There is growing evidence that the abnormalities of T cell repertoires are involved in the development and progression of both autoimmune and allergic diseases. The focus of this work is important and represents a high translational aspect. To shed more light on this issue the authors investigated the TCR sequences of characteristic autoreactive T cells in Japanese patients with T1DM by single-cell VDJ sequencing. The study is of certain interest for the readers and the potential translational aspect is important.

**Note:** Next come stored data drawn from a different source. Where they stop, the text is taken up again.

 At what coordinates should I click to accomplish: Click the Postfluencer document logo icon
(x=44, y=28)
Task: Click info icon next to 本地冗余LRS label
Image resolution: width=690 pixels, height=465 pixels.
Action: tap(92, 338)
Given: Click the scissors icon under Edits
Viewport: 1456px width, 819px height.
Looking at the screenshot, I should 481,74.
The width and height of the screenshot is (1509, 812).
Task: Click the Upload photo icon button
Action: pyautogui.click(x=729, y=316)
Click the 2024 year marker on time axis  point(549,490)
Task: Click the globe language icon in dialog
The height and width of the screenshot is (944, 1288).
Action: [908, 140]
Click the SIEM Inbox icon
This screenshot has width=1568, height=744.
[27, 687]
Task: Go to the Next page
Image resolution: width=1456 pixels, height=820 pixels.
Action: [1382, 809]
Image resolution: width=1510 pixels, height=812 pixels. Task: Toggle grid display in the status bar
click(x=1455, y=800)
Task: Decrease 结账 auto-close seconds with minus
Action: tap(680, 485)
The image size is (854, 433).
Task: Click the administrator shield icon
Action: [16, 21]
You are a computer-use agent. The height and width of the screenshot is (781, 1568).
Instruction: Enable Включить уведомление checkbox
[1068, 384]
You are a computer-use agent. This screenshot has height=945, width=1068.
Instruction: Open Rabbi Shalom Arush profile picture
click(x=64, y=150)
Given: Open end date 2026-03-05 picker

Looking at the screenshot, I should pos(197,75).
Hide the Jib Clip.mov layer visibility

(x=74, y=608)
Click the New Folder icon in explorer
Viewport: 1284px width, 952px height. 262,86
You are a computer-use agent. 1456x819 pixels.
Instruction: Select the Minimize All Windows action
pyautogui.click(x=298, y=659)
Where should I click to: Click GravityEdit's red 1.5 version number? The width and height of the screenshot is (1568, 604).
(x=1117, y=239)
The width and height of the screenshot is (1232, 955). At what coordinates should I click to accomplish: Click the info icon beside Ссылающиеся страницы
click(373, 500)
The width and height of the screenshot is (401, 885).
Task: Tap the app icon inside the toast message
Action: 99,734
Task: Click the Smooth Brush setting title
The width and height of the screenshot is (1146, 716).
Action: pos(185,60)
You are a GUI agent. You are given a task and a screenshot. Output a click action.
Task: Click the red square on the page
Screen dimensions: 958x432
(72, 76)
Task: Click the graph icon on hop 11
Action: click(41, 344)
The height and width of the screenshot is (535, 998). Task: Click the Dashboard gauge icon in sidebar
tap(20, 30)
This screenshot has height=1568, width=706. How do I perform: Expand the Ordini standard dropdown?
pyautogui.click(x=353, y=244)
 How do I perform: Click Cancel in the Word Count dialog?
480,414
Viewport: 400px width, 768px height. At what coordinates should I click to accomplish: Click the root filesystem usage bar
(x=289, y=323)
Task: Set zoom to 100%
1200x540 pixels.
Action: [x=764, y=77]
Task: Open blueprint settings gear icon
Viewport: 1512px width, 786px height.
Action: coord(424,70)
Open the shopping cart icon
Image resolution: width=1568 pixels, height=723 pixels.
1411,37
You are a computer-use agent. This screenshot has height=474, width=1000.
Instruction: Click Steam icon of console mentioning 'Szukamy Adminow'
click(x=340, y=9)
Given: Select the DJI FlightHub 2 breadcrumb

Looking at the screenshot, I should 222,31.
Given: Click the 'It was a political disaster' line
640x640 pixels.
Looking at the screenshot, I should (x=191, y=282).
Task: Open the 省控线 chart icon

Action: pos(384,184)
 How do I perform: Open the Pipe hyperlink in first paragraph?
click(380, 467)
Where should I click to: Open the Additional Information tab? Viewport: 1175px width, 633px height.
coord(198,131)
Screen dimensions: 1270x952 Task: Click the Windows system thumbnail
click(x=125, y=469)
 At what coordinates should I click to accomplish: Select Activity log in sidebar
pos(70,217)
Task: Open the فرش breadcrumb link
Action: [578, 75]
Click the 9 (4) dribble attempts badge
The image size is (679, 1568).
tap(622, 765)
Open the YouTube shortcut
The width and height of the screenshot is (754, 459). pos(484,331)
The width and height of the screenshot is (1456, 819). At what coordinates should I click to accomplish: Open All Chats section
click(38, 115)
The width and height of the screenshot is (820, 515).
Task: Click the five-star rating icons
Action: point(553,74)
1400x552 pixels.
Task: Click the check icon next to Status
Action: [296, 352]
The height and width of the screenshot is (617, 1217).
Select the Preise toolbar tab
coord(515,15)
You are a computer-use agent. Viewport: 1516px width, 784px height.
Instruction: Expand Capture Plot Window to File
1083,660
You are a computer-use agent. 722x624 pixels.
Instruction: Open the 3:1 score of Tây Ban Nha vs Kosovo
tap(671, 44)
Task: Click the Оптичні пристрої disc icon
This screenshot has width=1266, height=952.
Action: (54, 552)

However, the authors should address the following points:

Major:

  1. The important aspect is the medical anamnesis of the patients included in this study. The information was requested from the selected patients, and how were they selected? Are there any known pre-existing conditions? Is it known if they have had other diseases during the study period? This information would be important as other infections could also affect the T-cell repertoire. In addition, the number of analyzed patients is low (4 patients) and divided into three types of TIDM, so the heterogeneity of the results makes difficult to extrapolate conclusions.
  2. All results in Figure 1 to 5 only show the usage of TRAV, TRAJ, TRBV and TRBJ derived from individual patient with different types of TIDM. Is there sharing V or J segments among four patients with different types of TIDM, especially TRA and TRB VJ rearrangement pattern? Moreover, is there sharing CDR3 motif between CD8+ and Foxp3+ cells?
  3. In Fig. 7 the authors described gene expression of different cell clusters in four TIDM patients. It would be interesting to investigate whether these unknown cell clusters could be identified from different TIDM patients. However, the figure is so unsharp, and what do these cell clusters represent? In addition, what do the FOXP3+ cell represent?
  4. Lack of HLA evaluation and consequent study for establishing the relation between these HLA-typings and the TCR repertoire. Even if these experiments are beyond the scope of this manuscript, the authors could at least discuss this aspect.
  5. Discussion should be suggested a hypothesis why there are sequences in TIDM patients present in healthy control group.

 

Minor:

  1. Letter size of figure 6 and 7 is in most of the elements very small (unreadable). And Figure 7 has low quality.
  2. The CD8A positive and CD8+, and FOXP3 positive and FOXP+ should be consistent throughout the manuscript.

Author Response

Please see the attachment.

Author Response File: Author Response.pdf

Round 2

Reviewer 2 Report

The manuscript has been further improved by the authors, and this is appreciated. A few concerns/needs remain:

  1. The Modified Figures have been added to supplementary  but not to the manuscript. These sharp figures should be clear in the manuscript.
  2. Q5 should be responsed. Similar to the data analysis point, my intent was that whether there are the same sequences presented in TIDM patients comapred with healthy control group. Please provide some description in Results or Discussion section.

Author Response

1. The Modified Figures have been added to supplementary but not to the manuscript. These sharp figures should be clear in the manuscript.   Response Thank you for your valuable comment. The modified figure dose was too large and did not upload properly. Please check the uploaded file again after correction.     2. Q5 should be responded to. Similar to the data analysis point, my intent was that whether there are the same sequences presented in TIDM patients compared with the healthy control group. Please provide some description in the Results or Discussion section.   Response Thank you for your valuable comment. I checked again and was not able to respond to Q5. According to your comment, we have examined TRA and TRB VJ rearrangement pattern of all cells between the healthy control and T1DM patients. However, similar to what is described in Q2 of 1st revision, there was no common pattern. Therefore, we have added the sentences described as below.   Results Taken together, there was no common pattern among each of the four samples and healthy controls.